Change is inevitable, or so I hear, and so tonight I reflect on just that.
When I became a teacher, it was a long time coming…almost 10 years had passed since I should have started this journey. Had I done it the traditional way, I’d have been in the classroom by 1998, which would put me at 25 years right now. I wasn’t altogether traditional in my path, and so here I am in my 16th year. A milestone in itself.
When I began this journey, I planned to teach high school English. Except high schoolers are not my people, save those who were my people before they got to high school. High school as a whole, I’ve discovered, is not my thing, and I have such philosophical angst around much of the way high school is done that I wouldn’t have lasted long. Being anything but a teacher was not in my long-term plan either. I was always going to be in the classroom, hopefully aging like Katherine Hepburn and looking just as stylish.
The journey into the land of Tall Poppies was an interesting one. As I learned the things about teaching that aren’t even remotely taught in teacher school, there were things I found that I couldn’t abide. Cookie-cutter classrooms and lesson plans, little to no movement, and the overuse of the word “fidelity.” But I managed to find my people, my heart aching to do the things they talked about in steering committee meetings, and stalked them until they agreed to give me a chance with these gifted kids. And it was glorious. And incredibly difficult. And worth every moment of internal…and external angst. Kids-who-will-always-be-mine are going to college, getting apartments, finding partners, and growing their own families. Yes, it was glorious and I look back on my time with each of them, even the ones who gave me heartburn daily, with such fondness. My heart is bigger because of them, and they each managed to make me a pretty damn good teacher.

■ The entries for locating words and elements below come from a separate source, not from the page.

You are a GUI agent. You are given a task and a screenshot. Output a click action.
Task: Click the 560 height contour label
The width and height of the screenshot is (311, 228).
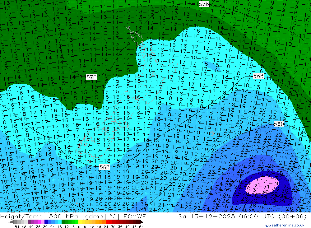[279, 124]
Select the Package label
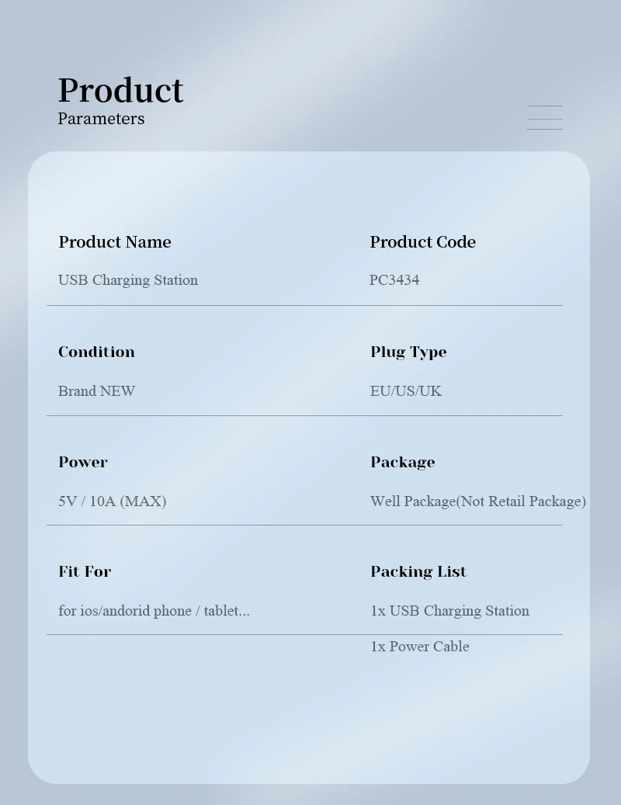 402,462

I don’t know quite when I changed my mind and created a fork in my plan. I remember thinking that I wanted to do more, having a greater impact than just within my little classroom with yellow walls. I took a chance and presented at a literacy conference, because no one was talking about gifted. Everything was about intervention for when kids were behind, or practical strategies for working with kids who were not behind and not ahead, but squarely where the standards and assessments said they ought to be.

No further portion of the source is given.